Looking at the viral hype-driven NFT collections, it’s easy to see what he means. The biggest NFT series tend to be procedurally generated cartoons offering variations on a theme: a monkey with sunglasses, a monkey with a gold chain necklace, and so on. These characters are more like intellectual property than art. Like Pikachu or Baby Yoda, they can be endlessly exploited for their recognizability without having to offer us anything new.
This is a common frustration in the art world. In strictly economic terms, NFTs are the biggest thing to happen to art markets in a long time — but most of them are just so insipid that they’d be more interesting if they were actively, aggressively ugly. When investors spend vast sums for a prized token, they are mostly buying bragging rights, more like a rare Fortnite skin than an object of beauty.
But it doesn’t always work that way. Literally anything can be an NFT, even a physical object, as long as it’s tagged to a token on the blockchain. And if you look closer, you’ll find a lot of genuinely interesting digital art that’s been written off because of the general NFT exhaustion.
The critic and curator Tina Rivers Ryan, one of the foremost historians of digital art, told me it’s important to distinguish different tendencies in the NFT space.

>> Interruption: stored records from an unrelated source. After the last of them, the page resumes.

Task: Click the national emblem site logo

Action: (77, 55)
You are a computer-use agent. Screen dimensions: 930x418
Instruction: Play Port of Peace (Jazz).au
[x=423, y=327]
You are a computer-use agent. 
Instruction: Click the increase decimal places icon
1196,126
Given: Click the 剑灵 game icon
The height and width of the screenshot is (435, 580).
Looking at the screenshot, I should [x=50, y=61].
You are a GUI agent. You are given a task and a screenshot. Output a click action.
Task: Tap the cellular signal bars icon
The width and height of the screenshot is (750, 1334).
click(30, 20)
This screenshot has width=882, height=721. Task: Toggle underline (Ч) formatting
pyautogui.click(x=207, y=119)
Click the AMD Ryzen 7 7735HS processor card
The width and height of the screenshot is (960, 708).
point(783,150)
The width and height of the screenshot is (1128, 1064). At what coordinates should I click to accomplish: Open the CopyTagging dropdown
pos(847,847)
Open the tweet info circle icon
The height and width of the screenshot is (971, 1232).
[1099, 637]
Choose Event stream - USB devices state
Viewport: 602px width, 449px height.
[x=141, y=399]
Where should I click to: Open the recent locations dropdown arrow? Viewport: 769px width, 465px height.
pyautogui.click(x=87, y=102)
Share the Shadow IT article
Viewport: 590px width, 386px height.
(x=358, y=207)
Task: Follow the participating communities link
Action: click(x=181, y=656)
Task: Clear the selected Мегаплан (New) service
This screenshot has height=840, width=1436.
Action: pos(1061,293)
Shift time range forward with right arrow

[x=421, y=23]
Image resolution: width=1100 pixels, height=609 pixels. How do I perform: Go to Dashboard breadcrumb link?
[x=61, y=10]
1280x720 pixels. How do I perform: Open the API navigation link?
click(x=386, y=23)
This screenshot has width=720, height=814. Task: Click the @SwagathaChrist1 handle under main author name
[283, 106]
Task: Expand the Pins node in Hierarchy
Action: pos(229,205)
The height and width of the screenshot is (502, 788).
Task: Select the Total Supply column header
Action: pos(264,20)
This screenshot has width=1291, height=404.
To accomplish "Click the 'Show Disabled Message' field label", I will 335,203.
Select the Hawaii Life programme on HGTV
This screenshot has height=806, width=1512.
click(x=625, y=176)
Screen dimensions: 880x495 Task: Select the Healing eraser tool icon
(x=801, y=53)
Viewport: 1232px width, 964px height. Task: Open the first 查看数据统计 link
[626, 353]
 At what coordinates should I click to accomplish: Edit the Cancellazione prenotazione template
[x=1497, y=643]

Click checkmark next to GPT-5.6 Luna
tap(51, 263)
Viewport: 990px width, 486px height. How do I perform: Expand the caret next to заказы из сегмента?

There’s what she calls blockchain art, which are projects that not only use the blockchain but actively explore its limits to make us rethink concepts like value, ownership, and authenticity (this is the stuff she finds most exciting). Then there’s crypto art, a term she uses for art that celebrates cryptocurrency and its attendant subcultures — ”illustrations of you know, Elon Musk with red laser eyes, or giant gold bitcoins rotating in space.”
Then there’s everything else, most of which is neither blockchain art nor crypto art. “I would simply call it digital art, or digital design, that’s been tokenized in order to allow it to be bought and sold,” she explains.

Profile picture projects (PFPs) like Bored Ape Yacht Club mostly belong in the digital design category, and my issue with them is not that they’re repetitive, or even formulaic. Mark Rothko painted the same window-like abstractions in different colors and configurations for over twenty years. Warhol proudly manufactured his silk-screen celebrity paintings at an industrial scale with as little effort as possible — thus the name of his headquarters, the Factory. But unlike PFPs, the work of Rothko and Warhol rewards contemplation. For Rothko, the color field format was his way of inducing a state of transcendent self-examination, since the paintings resist interpretation in a way that diverts viewers’ awareness back to themselves. Warhol, meanwhile, applied industrial logic to fine art in a way that made people completely reconsider their position on what makes an object valuable or beautiful.